You may be asking yourself, “Why? Don’t all wines get better with age?” The answer, alas, is no. Only one percent (yes I said it, only one percent!) of wines age. The rest are made to drink in the first 3-5 years. And as producers scramble more and more to cater to consumer tastes, because who has patience anymore these days, the number could become even less. Don’t worry, you and my father are not the only ones who didn’t know this. I didn’t know it myself until I began studying for my sommelier exams, where it was one of the first things they taught us because so few people do. So how do you avoid your own wine disaster and vinegar puckered face in the scene I described above? Read the following tips.

 

Red Wines that Age

The skins of grapes contain tannins. Tannins cause a dry, astringent quality that sucks all the moisture out of your mouth when you drink certain wines. They are also the reason red wine often pairs with fatty meats. The fat makes the tannins feel less harsh, and the tannins make the fat feel less greasy. Tannins also contain natural preservatives so wines with a very high level of tannin age longer.
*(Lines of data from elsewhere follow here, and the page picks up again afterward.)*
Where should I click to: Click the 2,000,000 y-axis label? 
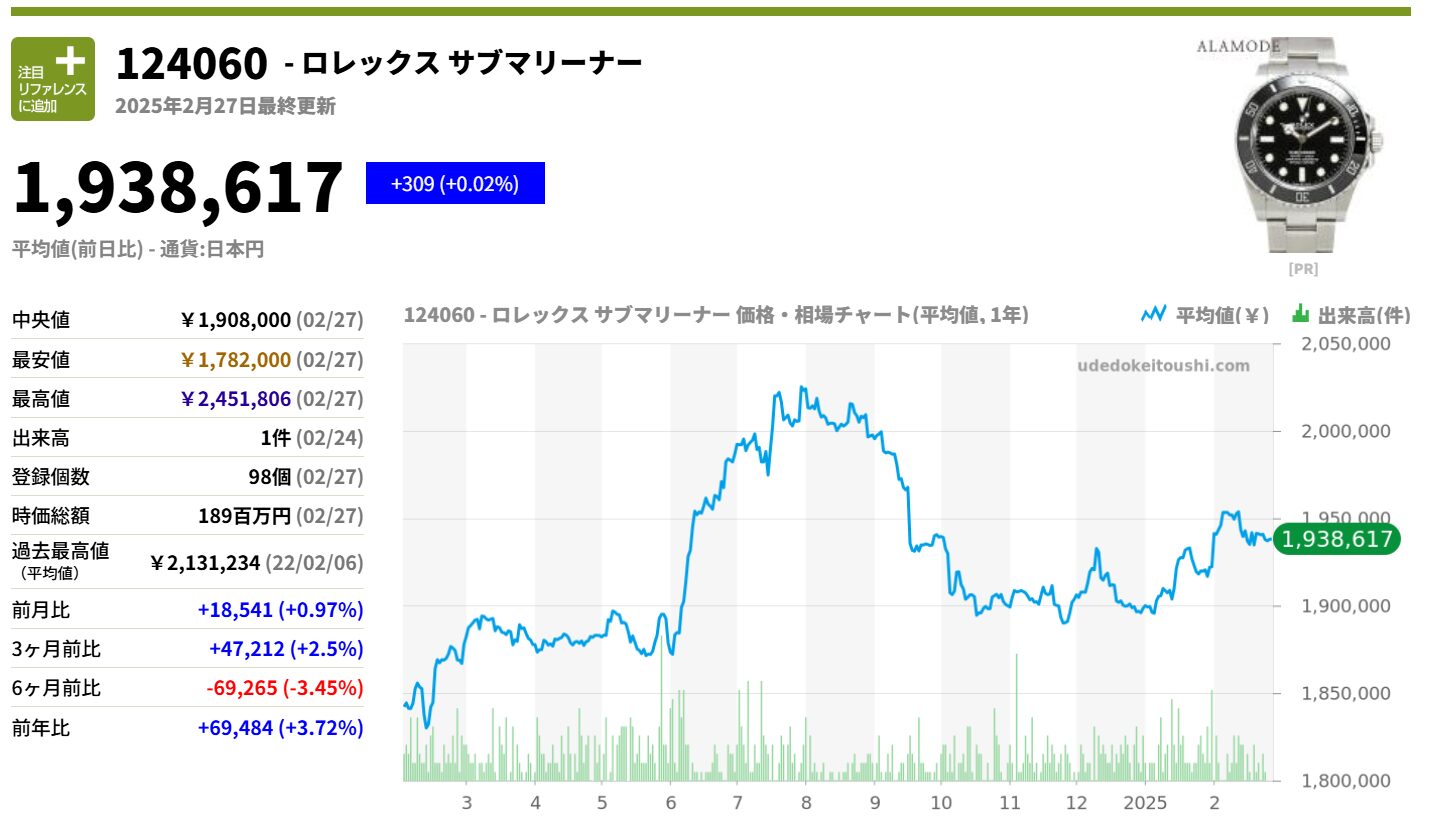[x=1340, y=431]
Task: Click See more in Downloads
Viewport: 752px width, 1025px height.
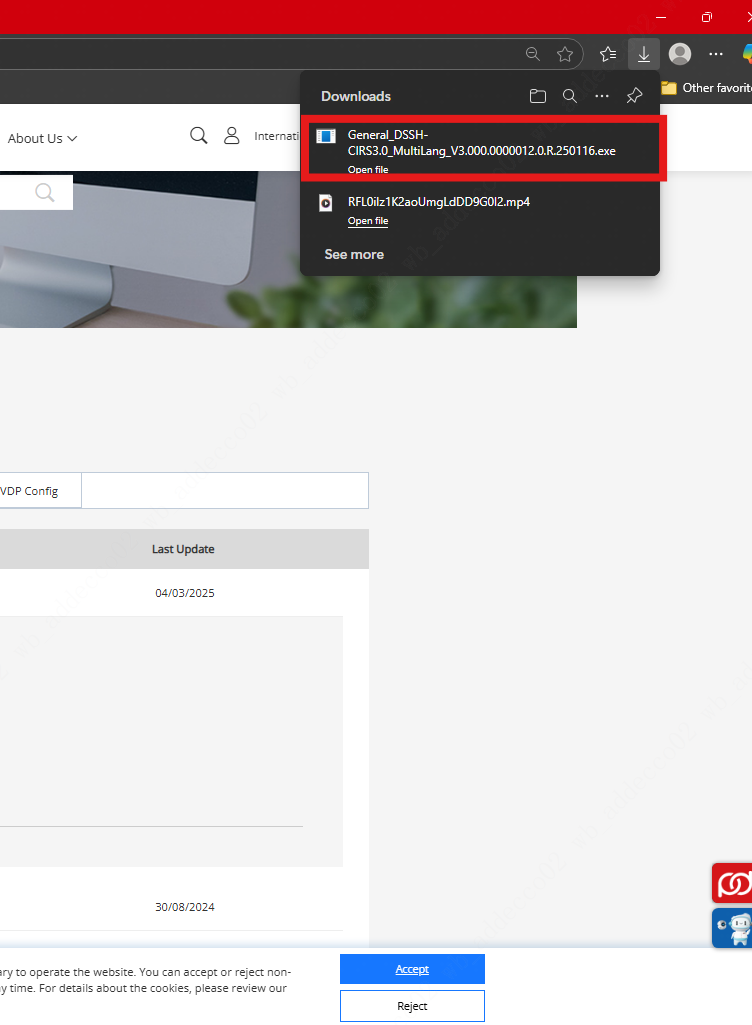Action: tap(354, 254)
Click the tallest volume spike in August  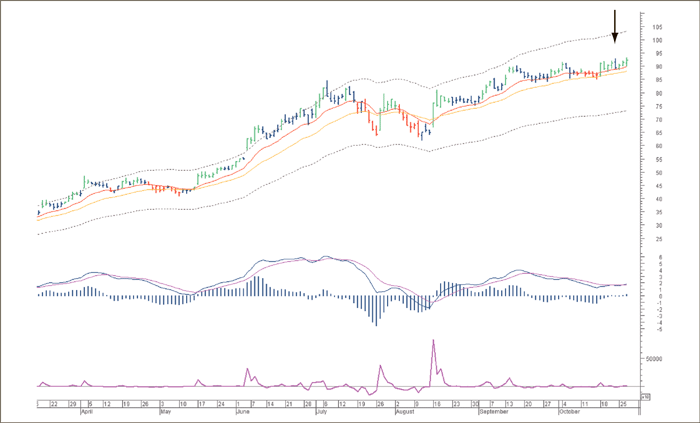click(433, 343)
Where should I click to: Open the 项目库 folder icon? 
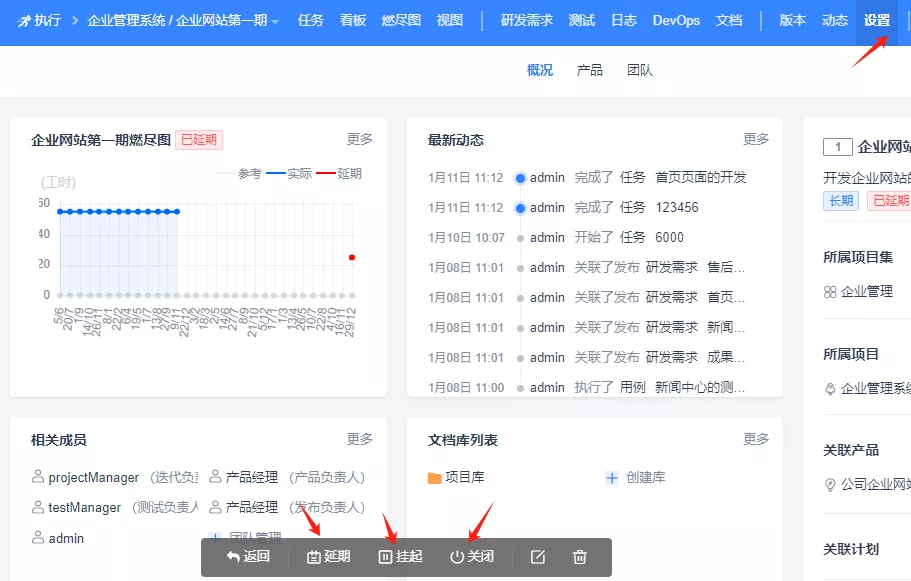(x=435, y=478)
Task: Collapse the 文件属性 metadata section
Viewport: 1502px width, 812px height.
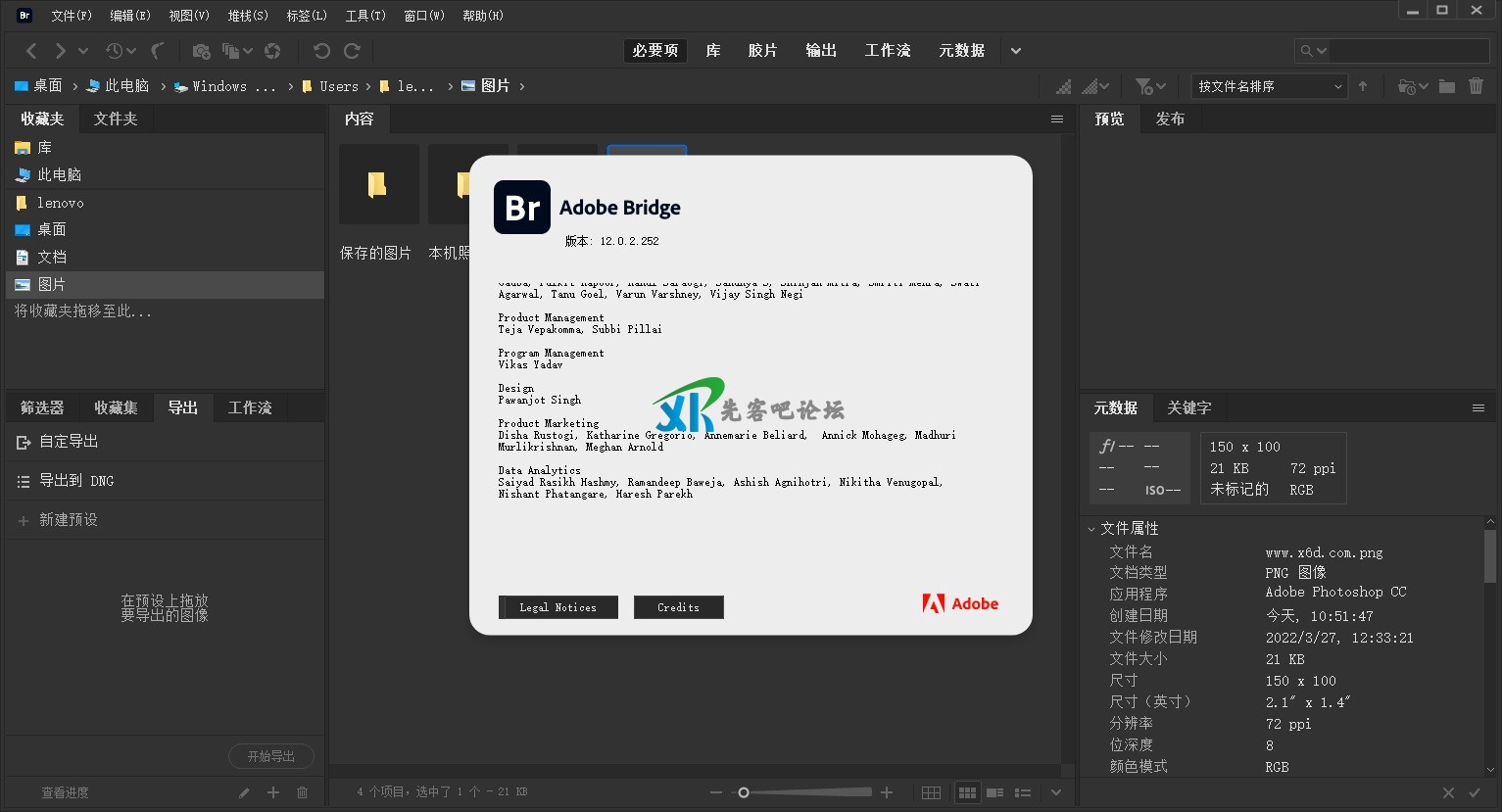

Cabernet Sauvignon is a very small grape so the skin to fruit ratio is much higher than other varieties. Therefore, it’s a great grape to age. Merlot, Syrah, Nebbiolo, Sangiovese, and Pinot Noir are other grapes that can age if (and this is a big IF) the winemakers choose to make the wine in a style of higher tannin. They can do this by picking the grapes earlier and letting the juice sit on the skins for prolonged periods.

The regions that usually have wines that age are: Bordeaux, Burgundy, Rhone, Barolo, Chianti Classico, Super Tuscans, California Cabs from Napa, Sonoma, or Santa Cruz Mountains, and Australian Shiraz.

High end producers in these regions make wines that are extremely tight and tannic upon release. You do not want to drink them right away. If you taste a bunch of new release Bordeaux your tongue quickly feels like sand paper. Take my word for it, it is not a pleasant experience. These producers make wines specifically to age. The fascination is that only old wines develop tertiary notes of mushroom, cigar smoke, leather and deep earth. I know these may not sound intriguing on the page but in the glass an old Bordeaux is so beautiful it can make you cry. After tasting a 1982 Chateau Mouton Rothschild, I literally did.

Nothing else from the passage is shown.